Humans have forever questioned what causes human cancer. And we’ve come a long way: Early theories proposed by Hippocrates in the middle ages suggested the disease arose from supposed “black bile” accumulating in the body. This and other subsequent theories—like cancer cells themselves as infectious, contagious agents—have been debunked by modern research. Scientists now understand cancer arises from mutations created in our DNA when cells replicate and three factors cause those mutations: Environmental, hereditary, and random ones. However, the influence of one of those factors over another is still largely unknown.
Now, a group of researchers at The Johns Hopkins University used new statistical models to figure this out. After analyzing 32 common cancer types, the researchers estimate that 66 percent of cancer mutations are from random ones that occur when cells divide, 29 percent from environmental factors, and 5 are inherited. This means that for people with these cancers, about two thirds of all mutations that eventually result in cancer happen not because of factors in their environment or what they inherit from their parents, but rather as a direct result of how healthy cells grow and divide. The geneticists say researchers should use this new understanding to focus more efforts to detect and treat cancer as early as possible.

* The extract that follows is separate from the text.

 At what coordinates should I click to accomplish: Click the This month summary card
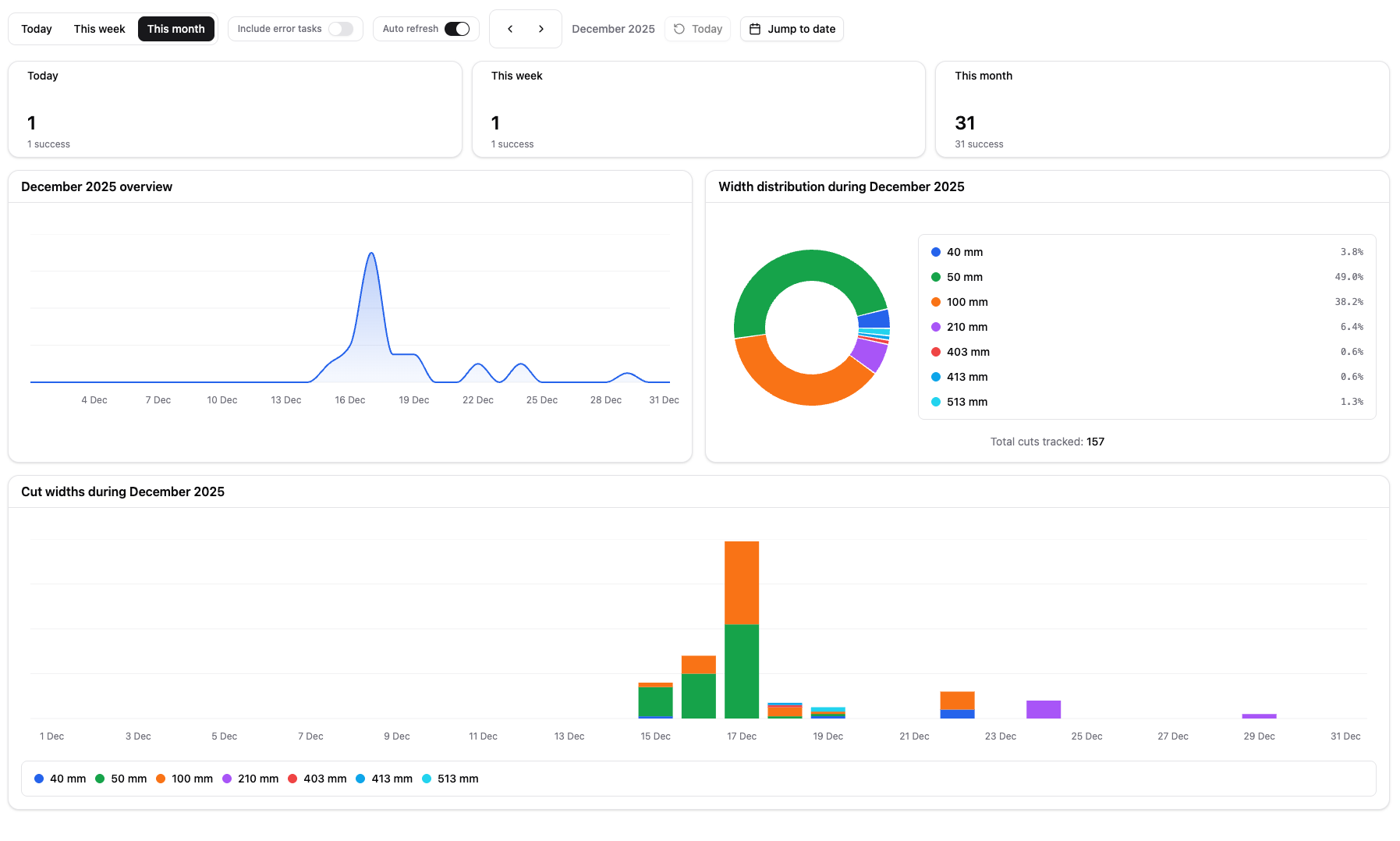click(1161, 109)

Cell division, in which one cell breaks apart into two cells in an effort to create new, needed healthy ones, is a natural process. But as this occurs, random mutations happen to the DNA within the cells. Other factors can cause these mutations, too. Environmental ones like smoking or eating a diet low in fiber increase the rate that these errors occur. When enough of these mutations accumulate—no matter what their cause—that’s when the cells begin dividing uncontrollably. That uncontrolled division is what we call cancer.
The researchers wanted to know how much of an influence each mutation-causing factor had on the occurrence of cancer. For 32 cancer types, they pulled together medical information from patients around the world, including those patients’ DNA sequences, information about their lifestyle, and what type of cancer they had. They combined these data sets to understand the influence of each mutation factor. Here’s how one analysis, for lung cancer, would go: Researchers already know the average number of random mutations that happen to an otherwise healthy person who eats well and never smokes. Say that number is 100. From those data sets, and from previous research, they found smokers have cell mutation rates that are three times higher than healthy, non-smokers. So you would expect to find 300 mutations in smokers. So, probabilistically, you can attribute that extra 200 to smoking. They did a similar analysis for 31 other cancers by comparing the mean number of mutations from healthy individuals to mutations attributed to known environmental and heritable causes of those cancers.

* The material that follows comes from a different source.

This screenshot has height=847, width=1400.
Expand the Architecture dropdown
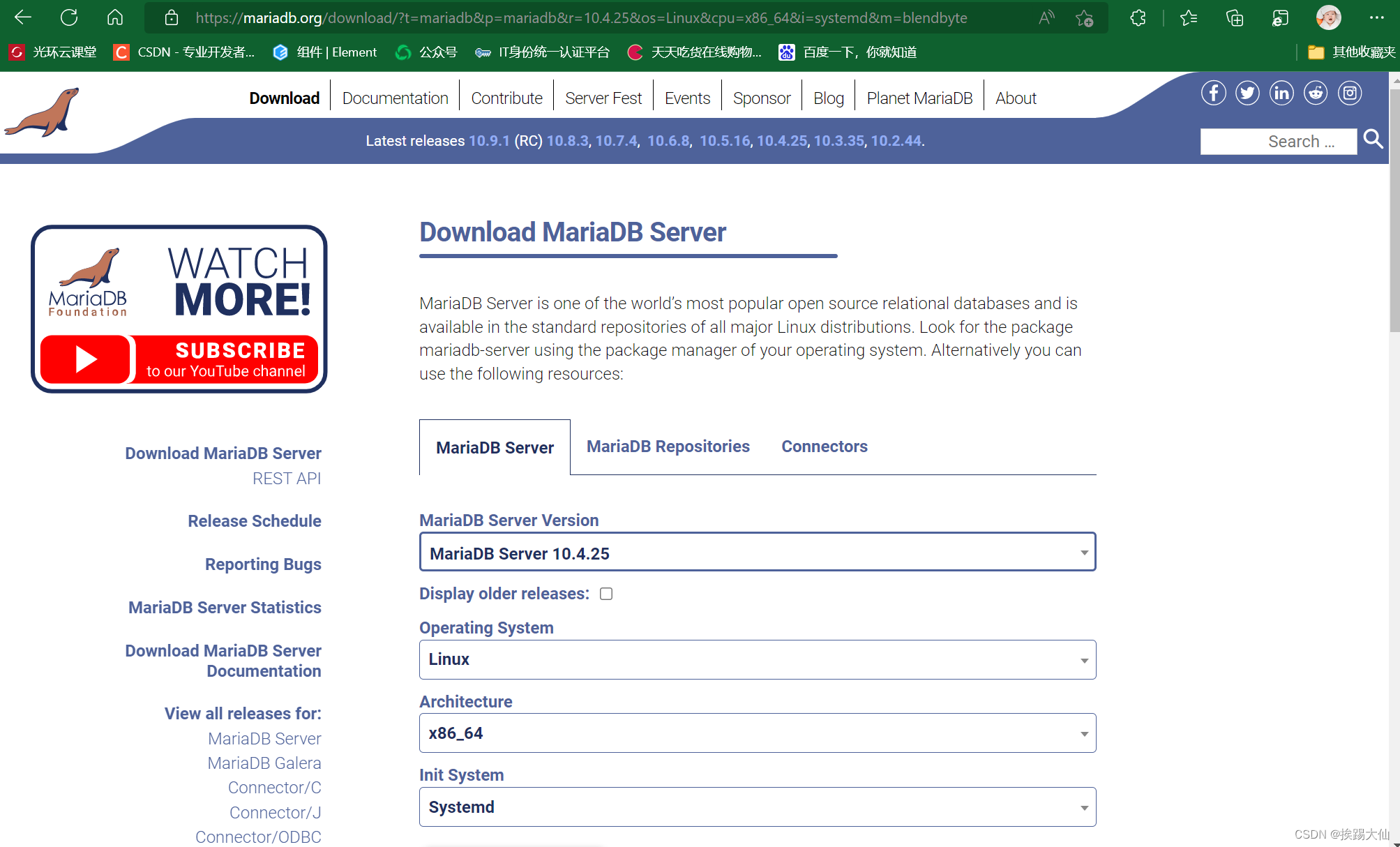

Comparing the 32 types of cancers further demonstrated the effect random mutations have. Cancer is more common in tissues that divide often. For example, cells in the colon divide much more frequently than cells in the brain, which is why colon cancer is much more common in the population than brain cancer is. But overall, the numbers they got—66 percent random, 29 percent environmental, and 5 percent inherited—told the researchers that a majority of cancers occur from random, unpredictable “mistakes” that can’t be predicted.
It offers comfort to the millions of patients who have developed cancer but have led near perfect lives, says Bert Vogelstein, a co-author of the study and professor of pathology and oncology at Johns Hopkins. “We want it to help people avoid feeling guilty about their cancers. These cancers would have occurred not matter what they did.” The researchers say the results could also help guide future research: Understanding how to recognize cancer early on, when its first developing, could offer a better chance at successfully treating it.
So is there anything we can do to slow down, or even completely eliminate these random mutations? Right now, the researchers say most are unavoidable, but it may be possible that some of them could become avoidable in the future. There are four ways that cells randomly mutate during cell division. One of them, called reactive oxygen species or “free radicals” could theoretically be reduced by exposing cells to special antioxidants. Vogelstein says a better understanding of these mutations could open up areas of research to develop these kinds of antioxidant preventative therapies. “It’s similar to our understanding of cholesterol,” Vogelstein says. “Before we knew about cholesterol, we didn’t know we could try to lower it to prevent cardiovascular disease.”
And perhaps this type of research couldn’t come soon enough. The researchers think that in the future, as populations continue to age, the percent of cancer cases attributable to random mutations is only going to increase. As bodies get older, their cells will have experienced more division, which increases the chances of mutations and cancer. Vogelstein says the way we are going to keep up with this increase is finding better ways to detect cancer in its early stage.